Action item:
Return each of the entries below precisely, with no pictures in the result.

[Records shown]

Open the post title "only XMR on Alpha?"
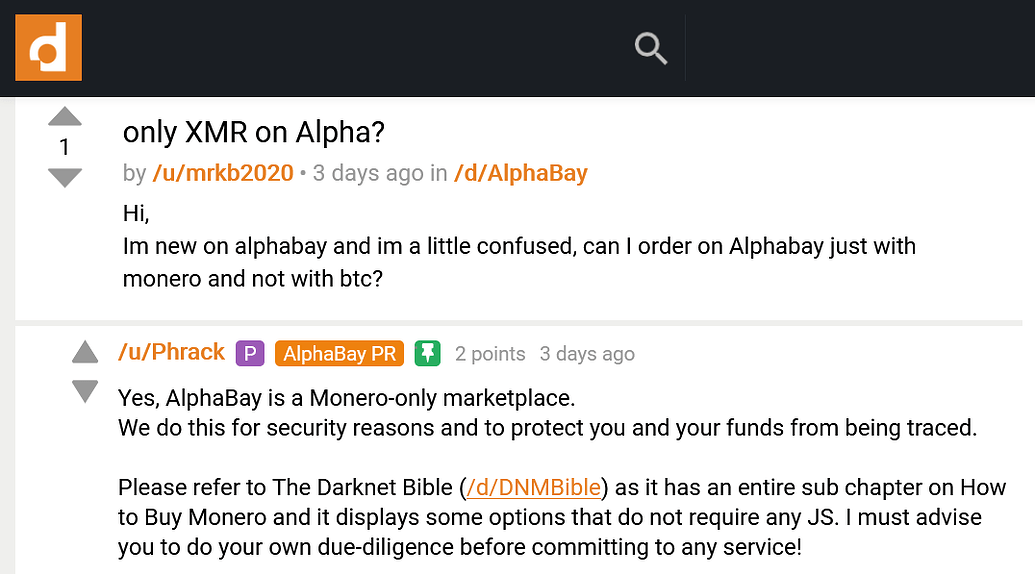The height and width of the screenshot is (574, 1035). point(253,132)
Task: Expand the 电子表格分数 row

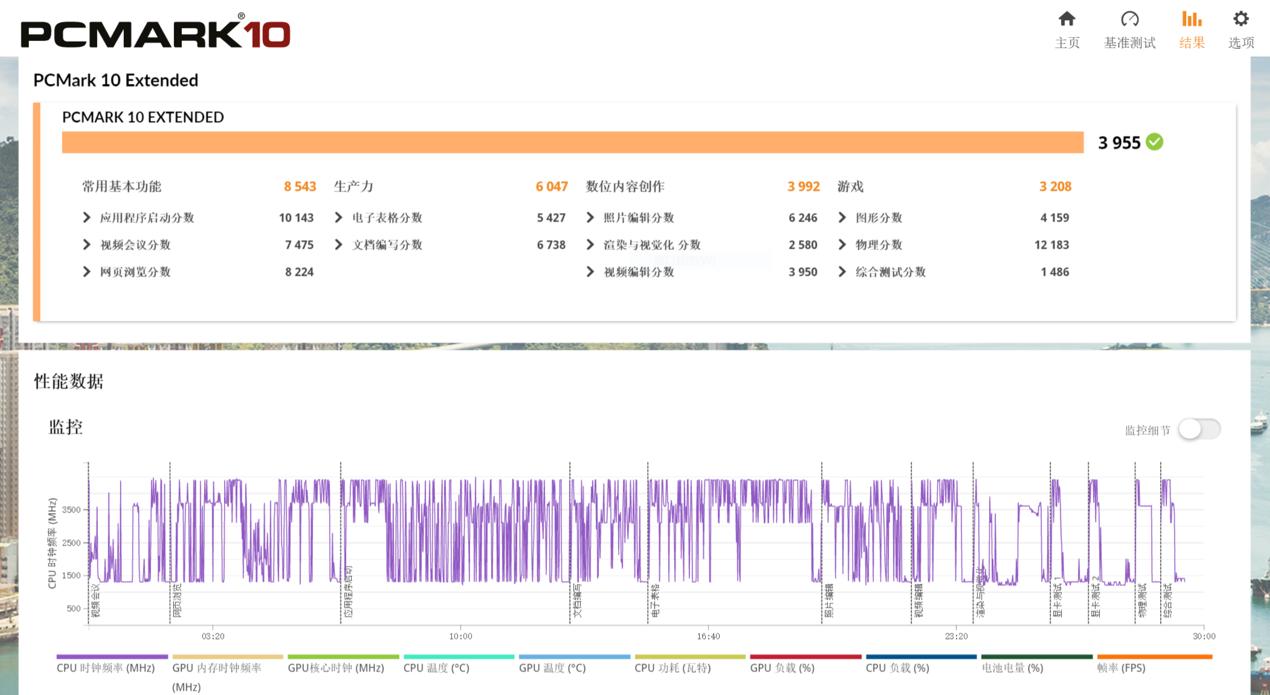Action: (x=387, y=218)
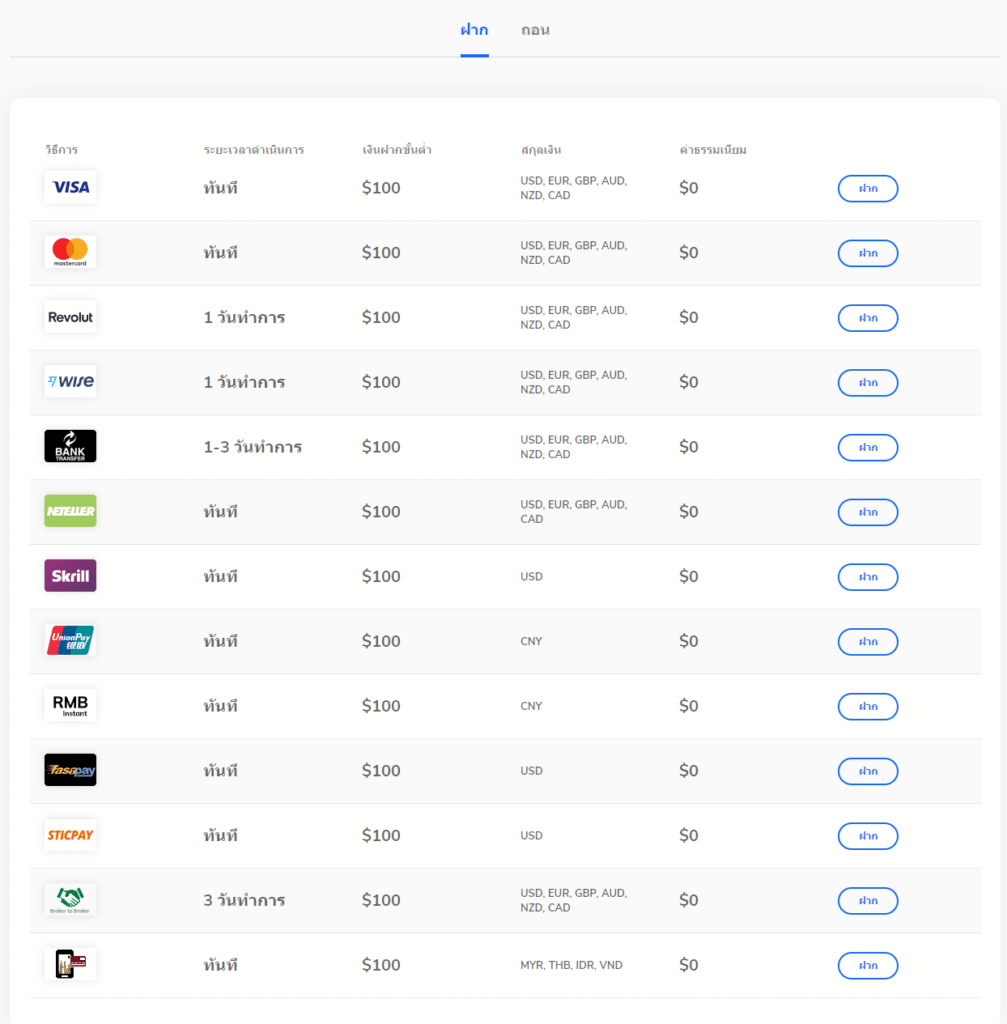The image size is (1007, 1024).
Task: Click the Skrill payment icon
Action: (x=70, y=576)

[/Records shown]

Exercise result:
Open the post title "only XMR on Alpha?"
The height and width of the screenshot is (574, 1035). point(253,132)
Task: Expand the 电子表格分数 row

Action: (x=387, y=218)
The image size is (1007, 1024).
Task: Click the Skrill payment icon
Action: (x=70, y=576)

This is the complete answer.